Copy the records verbatim, covering the stretch from the line containing "The width and height of the screenshot is (1580, 1276)." through the line containing "What do you see at coordinates (476, 318)".

•••

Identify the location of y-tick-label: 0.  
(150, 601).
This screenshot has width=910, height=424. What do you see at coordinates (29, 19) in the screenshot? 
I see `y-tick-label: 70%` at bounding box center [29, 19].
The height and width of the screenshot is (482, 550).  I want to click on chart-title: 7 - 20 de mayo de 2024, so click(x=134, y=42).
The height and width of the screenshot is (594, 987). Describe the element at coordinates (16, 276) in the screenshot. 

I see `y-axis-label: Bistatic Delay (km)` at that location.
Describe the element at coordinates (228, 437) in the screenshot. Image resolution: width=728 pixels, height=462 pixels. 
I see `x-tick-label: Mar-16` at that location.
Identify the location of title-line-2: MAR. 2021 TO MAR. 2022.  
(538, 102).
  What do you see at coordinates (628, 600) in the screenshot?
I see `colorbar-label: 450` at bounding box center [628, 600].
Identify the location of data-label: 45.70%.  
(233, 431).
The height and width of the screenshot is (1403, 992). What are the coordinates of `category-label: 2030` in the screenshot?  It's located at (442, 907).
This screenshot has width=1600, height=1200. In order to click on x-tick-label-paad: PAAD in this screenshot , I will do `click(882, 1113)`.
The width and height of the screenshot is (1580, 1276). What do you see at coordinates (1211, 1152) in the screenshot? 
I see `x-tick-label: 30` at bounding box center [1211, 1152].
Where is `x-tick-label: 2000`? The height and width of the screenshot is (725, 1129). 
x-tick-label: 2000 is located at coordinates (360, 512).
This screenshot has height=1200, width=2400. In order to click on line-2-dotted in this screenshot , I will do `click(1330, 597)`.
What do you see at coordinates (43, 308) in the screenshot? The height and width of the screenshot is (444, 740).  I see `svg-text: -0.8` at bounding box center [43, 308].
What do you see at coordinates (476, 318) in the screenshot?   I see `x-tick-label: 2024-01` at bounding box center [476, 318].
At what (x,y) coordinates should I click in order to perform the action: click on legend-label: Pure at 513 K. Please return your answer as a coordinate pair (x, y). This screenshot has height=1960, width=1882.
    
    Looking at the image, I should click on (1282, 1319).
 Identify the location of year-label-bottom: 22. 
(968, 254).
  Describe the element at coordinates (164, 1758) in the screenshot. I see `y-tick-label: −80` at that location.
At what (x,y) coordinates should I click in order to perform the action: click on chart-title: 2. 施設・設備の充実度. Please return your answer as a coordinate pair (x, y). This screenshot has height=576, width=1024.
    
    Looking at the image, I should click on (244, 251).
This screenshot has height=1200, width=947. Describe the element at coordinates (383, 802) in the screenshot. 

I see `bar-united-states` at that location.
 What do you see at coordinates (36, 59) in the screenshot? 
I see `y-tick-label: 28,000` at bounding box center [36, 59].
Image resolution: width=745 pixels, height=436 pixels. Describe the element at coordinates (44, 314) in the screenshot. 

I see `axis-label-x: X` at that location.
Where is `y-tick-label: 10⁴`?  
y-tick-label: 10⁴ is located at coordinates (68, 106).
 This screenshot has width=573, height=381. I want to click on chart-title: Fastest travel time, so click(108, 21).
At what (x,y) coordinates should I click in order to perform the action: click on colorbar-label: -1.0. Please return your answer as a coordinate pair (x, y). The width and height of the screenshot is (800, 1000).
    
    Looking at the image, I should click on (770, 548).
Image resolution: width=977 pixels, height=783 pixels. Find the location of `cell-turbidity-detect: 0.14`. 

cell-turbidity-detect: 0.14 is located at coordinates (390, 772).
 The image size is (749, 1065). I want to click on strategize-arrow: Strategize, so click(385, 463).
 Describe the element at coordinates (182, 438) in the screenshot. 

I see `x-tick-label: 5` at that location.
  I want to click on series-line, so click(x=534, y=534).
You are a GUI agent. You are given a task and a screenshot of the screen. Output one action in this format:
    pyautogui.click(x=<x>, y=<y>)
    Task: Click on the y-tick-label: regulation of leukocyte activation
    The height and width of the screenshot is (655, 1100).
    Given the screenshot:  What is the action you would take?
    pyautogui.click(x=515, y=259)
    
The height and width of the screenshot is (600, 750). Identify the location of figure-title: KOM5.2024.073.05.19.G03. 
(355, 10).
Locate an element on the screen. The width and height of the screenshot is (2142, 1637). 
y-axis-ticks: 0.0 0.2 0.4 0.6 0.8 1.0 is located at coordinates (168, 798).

•••

> **Exercise result**
The width and height of the screenshot is (1580, 1276). What do you see at coordinates (1211, 1152) in the screenshot? 
I see `x-tick-label: 30` at bounding box center [1211, 1152].
Where is `x-tick-label: 2000`? The height and width of the screenshot is (725, 1129). 
x-tick-label: 2000 is located at coordinates (360, 512).
This screenshot has height=1200, width=2400. In order to click on line-2-dotted in this screenshot , I will do `click(1330, 597)`.
What do you see at coordinates (43, 308) in the screenshot? The height and width of the screenshot is (444, 740).  I see `svg-text: -0.8` at bounding box center [43, 308].
What do you see at coordinates (476, 318) in the screenshot?   I see `x-tick-label: 2024-01` at bounding box center [476, 318].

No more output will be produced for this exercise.